(Recorded data)
************

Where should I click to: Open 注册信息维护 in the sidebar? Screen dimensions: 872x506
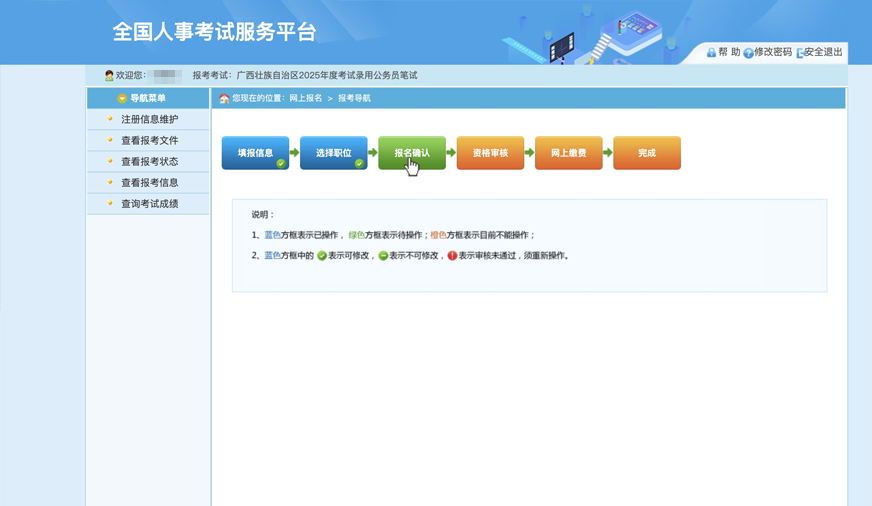tap(149, 120)
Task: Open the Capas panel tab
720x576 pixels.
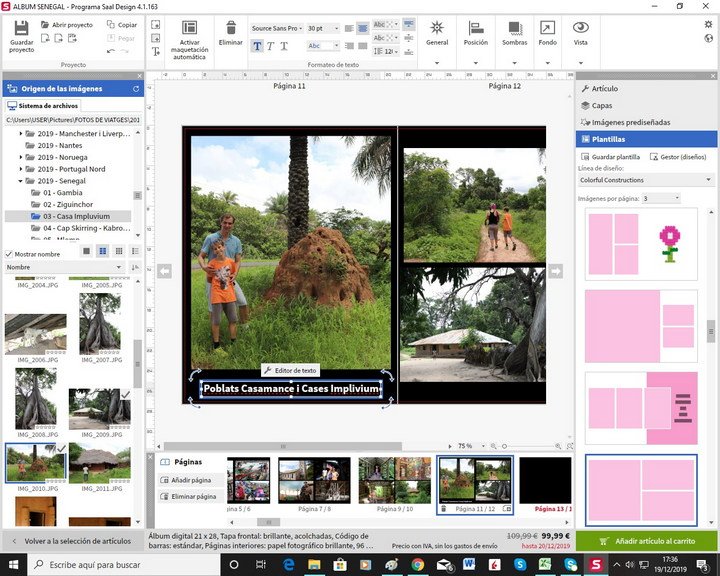Action: [x=602, y=105]
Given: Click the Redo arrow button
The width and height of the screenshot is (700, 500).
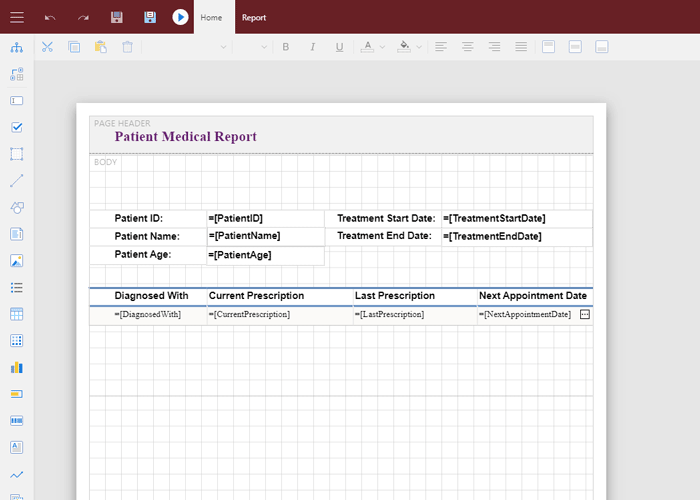Looking at the screenshot, I should pyautogui.click(x=83, y=17).
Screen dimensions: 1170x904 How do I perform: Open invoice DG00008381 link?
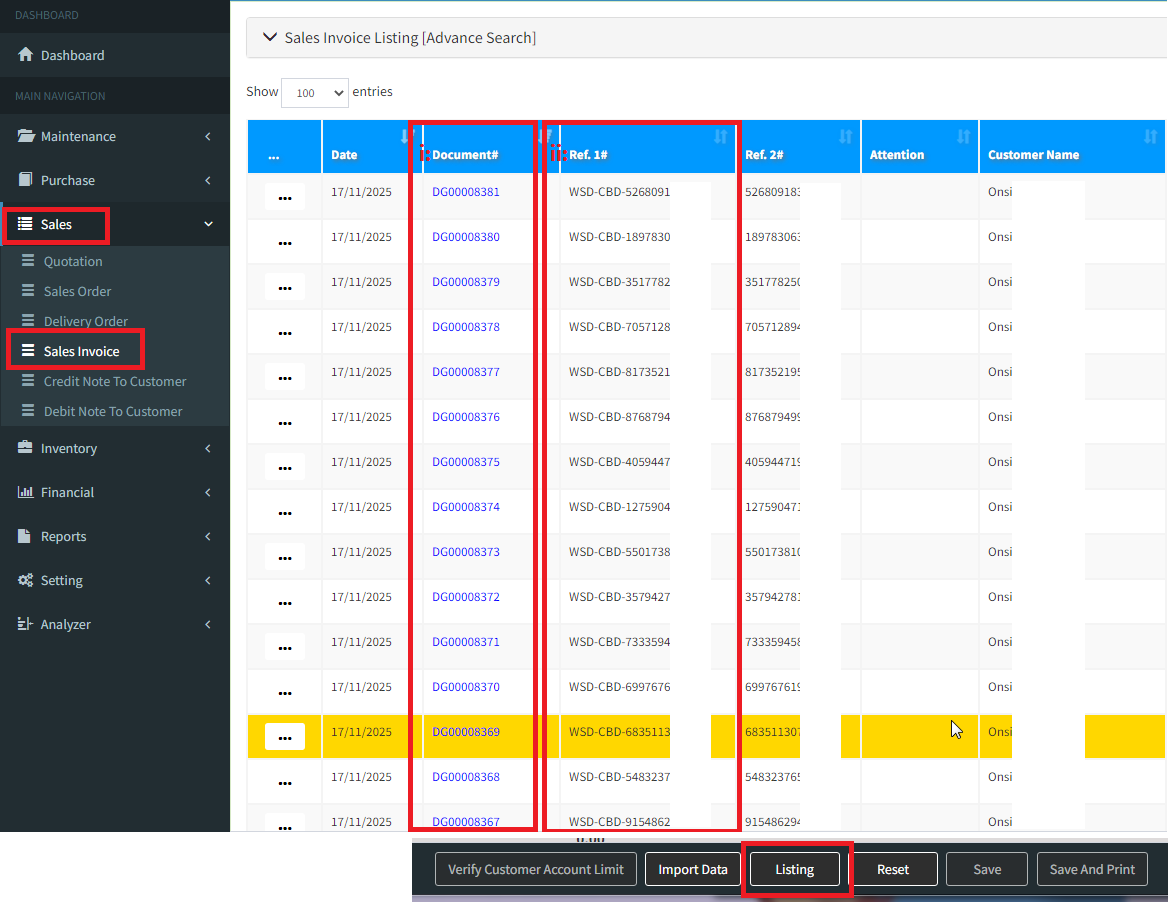466,192
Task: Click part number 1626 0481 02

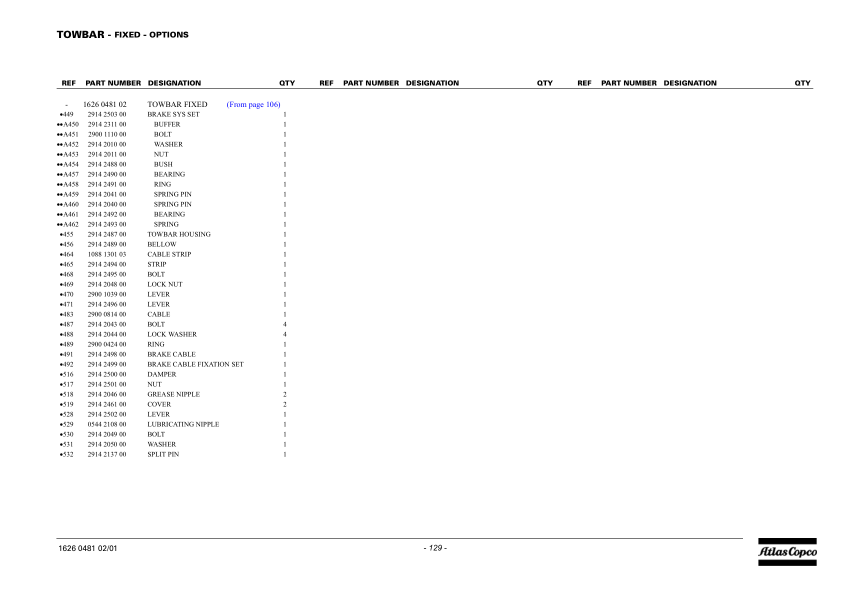Action: click(x=105, y=104)
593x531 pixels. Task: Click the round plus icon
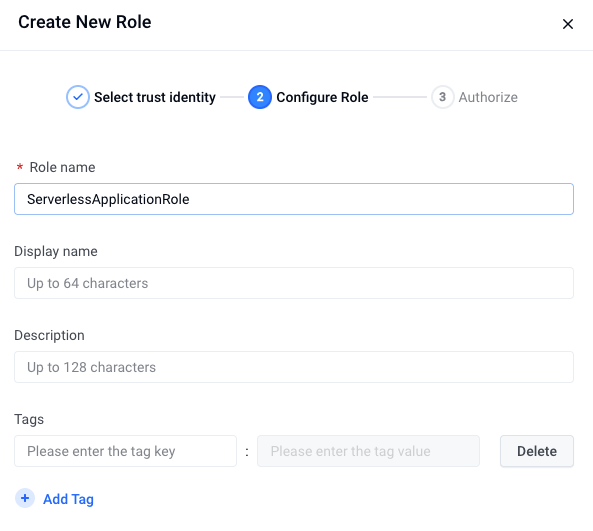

************

§ **PROBLEM TO SOLVE**:
Return every record exactly, minus the pictures.

§ **WRITTEN SOLUTION**:
Where should I click to: Open 注册信息维护 in the sidebar? Screen dimensions: 872x506
tap(149, 120)
Task: Open the Capas panel tab
720x576 pixels.
Action: [x=602, y=105]
Given: Click the Redo arrow button
The width and height of the screenshot is (700, 500).
Looking at the screenshot, I should pyautogui.click(x=83, y=17).
Screen dimensions: 1170x904 How do I perform: Open invoice DG00008381 link?
466,192
Task: Click part number 1626 0481 02

Action: click(x=105, y=104)
593x531 pixels. Task: Click the round plus icon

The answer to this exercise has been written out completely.